Help understanding a lifetime behavior

Hi all!

I am studying the lifetime functionality in Rust following the 'The Rust Programming Language' book. In the chapter 10 the lifetime is explained and some examples are given. Then the writer suggests try to image another scenarios and see what happens and this is how I came to the behavior bellow:

//The function
fn longest<'a>(str1: &'a str, str2: &'a str) -> &'a str {
    if str1.len() > str2.len(){
        str1
    } else {
        str2
    }
}

fn main() {
    let str1 = String::from("Holy teeeest!");
    let result;

    {
        let another_str = "Inner str from scope.";
        result = longest(str1.as_str(), another_str);
    }
    println!("The longest str is {}", result);
}

The code above compiles and run, but the code bellow don't.

fn main() {
    let str1 = String::from("Holy test again!");
    let result;

    {
        let another_str = String::from("Inner str from scope.").as_str();
        result = longest(str1.as_str(), another_str);
    }
    println!("The longest str is {}", result);
}

The only diference from the first block to the second is the declaration of the another_str in the inner scope and the compiler shows the following message:

error[E0597]: `another_str` does not live long enough
  --> src/main.rs:16:41
   |
16 |         result = longest(str1.as_str(), another_str.as_str());
   |                                         ^^^^^^^^^^^ borrowed value does not live long enough
17 |     }
   |     - `another_str` dropped here while still borrowed
18 |     println!("The longest str is {}", result);
   |                                       ------ borrow later used here

error: aborting due to previous error

Can someone help me understand this behavior, please?

Thank you!

String literals are special, because they have an infinite lifetime ('static), so the borrow checker can allow them everywhere. Every other kind of reference is temporary.

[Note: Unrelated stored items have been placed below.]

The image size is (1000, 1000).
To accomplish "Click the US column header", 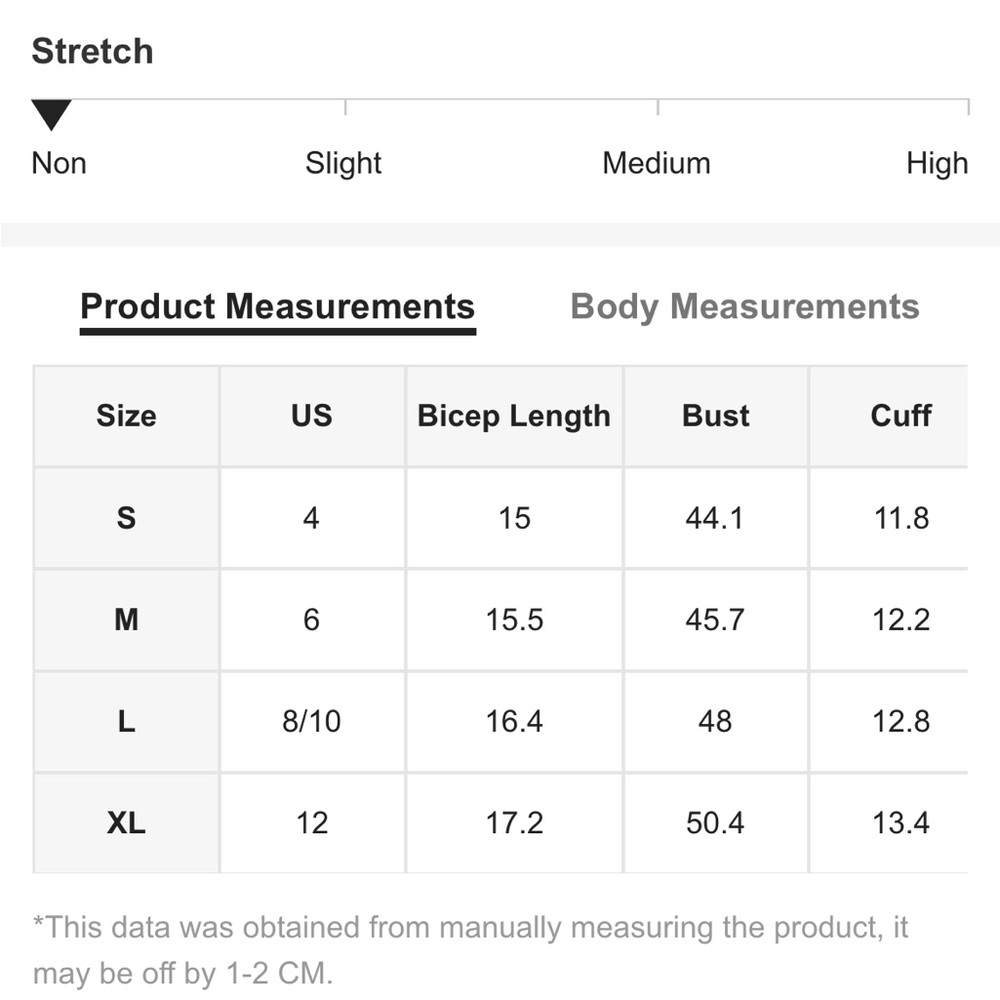I will pyautogui.click(x=312, y=416).
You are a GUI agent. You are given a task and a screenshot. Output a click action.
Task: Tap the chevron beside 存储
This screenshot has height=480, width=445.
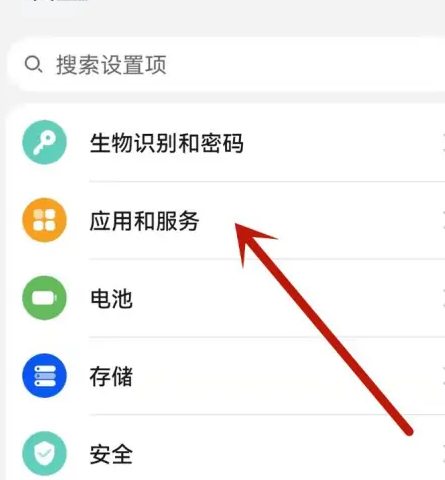[443, 376]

A temporary borrow of a String has a lifetime tied to the scope where the String is. It can never escape past the scope it has been borrowed in, so the borrow checker won't let you use another_str (or anything that could possibly contain it) past the next }.

1 Like

The phrasing is a bit off here, and suggests that this would not work:

fn main() {
    let str1 = String::from("Holy test again!");
    let result;
    let another_str;  // declared outside
    {
        another_str = String::from("Inner str from scope.");
        result = longest(str1.as_str(), another_str.as_str());  // borrowed inside
    }
    println!("The longest str is {}", result);  // used outside
}

But of course this is perfectly valid.

How about "It can never escape the scope of the String variable it borrows from"?

1 Like

Hi!

Thank you for the explanation!

I am a Python programmer and these behaviors are really new to me, but I will get used to it. Actually I enjoying learn Rust, but I feel there is a long path to run and I hope someday I can help others fellows here in this same forum.